Serum transferrin as a predictor of prognosis for hepatic arterial infusion chemotherapy in advanced hepatocellular carcinoma

Abstract

We recently reported that the iron chelator deferoxamine (DFO) is efficacious in advanced hepatocellular carcinoma (HCC) patients. Iron regulation may thus have an important impact in HCC therapy. Because transferrin is a native chelator that regulates iron homeostasis, it may act as an anticancer agent in a similar manner as DFO. The objective of this study was to evaluate serum transferrin as a prognostic predictor in advanced HCC patients undergoing hepatic arterial infusion chemotherapy (HAIC). We retrospectively studied 44 patients receiving HAIC and analyzed various parameters for their possible use as prognostic predictors. The 1-, 2- and 3-year cumulative survival rates were 36.4%, 18.2% and 8.5%, respectively, and the median survival time (MST) was 7.0 months. The survival rates of patients who had serum transferrin of 190 mg/dL or more (MST, 12.0 months) were significantly better than those of patients who had serum transferrin of less than 190 mg/dL (MST, 4.9 months).
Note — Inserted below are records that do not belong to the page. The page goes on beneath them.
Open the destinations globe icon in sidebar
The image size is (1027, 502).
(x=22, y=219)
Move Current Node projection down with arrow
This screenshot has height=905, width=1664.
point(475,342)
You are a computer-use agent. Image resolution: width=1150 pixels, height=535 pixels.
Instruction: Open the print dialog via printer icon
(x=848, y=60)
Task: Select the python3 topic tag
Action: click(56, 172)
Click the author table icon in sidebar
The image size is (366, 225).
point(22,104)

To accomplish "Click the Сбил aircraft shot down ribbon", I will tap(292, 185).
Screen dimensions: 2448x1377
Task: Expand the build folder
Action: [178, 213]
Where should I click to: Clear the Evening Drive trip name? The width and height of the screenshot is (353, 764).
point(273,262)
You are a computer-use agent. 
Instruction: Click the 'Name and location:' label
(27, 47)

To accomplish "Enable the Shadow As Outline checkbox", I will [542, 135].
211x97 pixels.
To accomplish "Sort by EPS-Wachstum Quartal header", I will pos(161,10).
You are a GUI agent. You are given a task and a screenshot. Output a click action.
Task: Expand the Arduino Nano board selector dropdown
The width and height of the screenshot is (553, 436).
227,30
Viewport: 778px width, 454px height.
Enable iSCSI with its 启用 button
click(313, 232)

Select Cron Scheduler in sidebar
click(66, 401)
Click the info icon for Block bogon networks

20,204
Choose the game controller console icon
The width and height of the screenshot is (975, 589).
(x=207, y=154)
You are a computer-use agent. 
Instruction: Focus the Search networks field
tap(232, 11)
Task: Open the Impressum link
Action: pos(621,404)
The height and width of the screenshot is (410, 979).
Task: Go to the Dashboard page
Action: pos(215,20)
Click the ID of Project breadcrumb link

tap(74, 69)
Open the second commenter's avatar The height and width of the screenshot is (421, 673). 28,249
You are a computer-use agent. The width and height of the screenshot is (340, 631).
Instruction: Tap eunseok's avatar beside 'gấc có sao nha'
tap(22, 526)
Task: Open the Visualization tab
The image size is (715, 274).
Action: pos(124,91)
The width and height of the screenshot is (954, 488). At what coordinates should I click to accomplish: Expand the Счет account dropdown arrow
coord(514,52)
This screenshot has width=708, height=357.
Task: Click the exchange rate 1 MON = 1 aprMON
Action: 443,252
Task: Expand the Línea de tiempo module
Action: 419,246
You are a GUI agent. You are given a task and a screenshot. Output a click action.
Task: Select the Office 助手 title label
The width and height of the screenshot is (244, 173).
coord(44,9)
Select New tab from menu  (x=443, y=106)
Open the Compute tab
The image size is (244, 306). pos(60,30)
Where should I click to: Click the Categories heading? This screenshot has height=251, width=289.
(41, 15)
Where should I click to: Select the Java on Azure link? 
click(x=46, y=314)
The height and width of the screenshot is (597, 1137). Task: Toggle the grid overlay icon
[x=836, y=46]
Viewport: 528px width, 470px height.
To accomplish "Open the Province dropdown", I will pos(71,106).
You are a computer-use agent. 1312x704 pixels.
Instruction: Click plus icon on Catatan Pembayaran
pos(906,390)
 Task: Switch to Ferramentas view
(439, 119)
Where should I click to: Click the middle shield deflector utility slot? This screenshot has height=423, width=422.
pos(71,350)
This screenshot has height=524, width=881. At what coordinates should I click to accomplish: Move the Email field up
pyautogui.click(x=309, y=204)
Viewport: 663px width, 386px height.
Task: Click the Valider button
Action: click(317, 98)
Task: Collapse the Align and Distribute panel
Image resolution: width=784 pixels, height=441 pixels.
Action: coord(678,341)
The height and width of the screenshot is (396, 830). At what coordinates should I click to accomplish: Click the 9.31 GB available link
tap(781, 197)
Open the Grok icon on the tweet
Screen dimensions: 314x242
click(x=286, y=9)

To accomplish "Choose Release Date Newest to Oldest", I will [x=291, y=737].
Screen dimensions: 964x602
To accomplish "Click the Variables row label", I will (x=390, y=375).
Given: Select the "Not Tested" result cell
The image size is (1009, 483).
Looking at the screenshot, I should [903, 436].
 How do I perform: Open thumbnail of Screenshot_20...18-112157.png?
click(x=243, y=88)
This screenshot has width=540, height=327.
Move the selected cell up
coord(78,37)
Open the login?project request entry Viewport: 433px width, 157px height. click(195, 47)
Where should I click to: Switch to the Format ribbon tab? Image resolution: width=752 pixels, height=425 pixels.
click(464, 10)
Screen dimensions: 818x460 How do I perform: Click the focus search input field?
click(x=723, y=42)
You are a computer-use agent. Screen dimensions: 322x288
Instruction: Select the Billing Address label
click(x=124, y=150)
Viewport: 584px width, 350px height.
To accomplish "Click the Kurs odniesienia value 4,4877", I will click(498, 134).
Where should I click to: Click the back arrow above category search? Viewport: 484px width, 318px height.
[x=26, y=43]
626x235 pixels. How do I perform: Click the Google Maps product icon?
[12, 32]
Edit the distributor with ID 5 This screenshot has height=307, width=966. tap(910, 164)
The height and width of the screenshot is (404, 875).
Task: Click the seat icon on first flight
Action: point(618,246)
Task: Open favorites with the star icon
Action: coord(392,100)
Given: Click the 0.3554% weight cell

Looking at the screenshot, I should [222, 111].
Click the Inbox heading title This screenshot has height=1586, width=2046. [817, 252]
Multivariate analysis identified serum transferrin of 190 mg/dL or more (hazard ratio [HR], 0.282; 95% confidence interval [CI], 0.132-0.603; P = 0.001) and Child-Pugh score B (HR, 1.956; 95% CI, 1.034-3.700; P = 0.039) as independent prognostic predictors. There was a significant correlation between serum transferrin level and therapeutic effect (P < 0.001). Serum transferrin could be useful as a prognostic predictor in advanced HCC patients before HAIC treatment.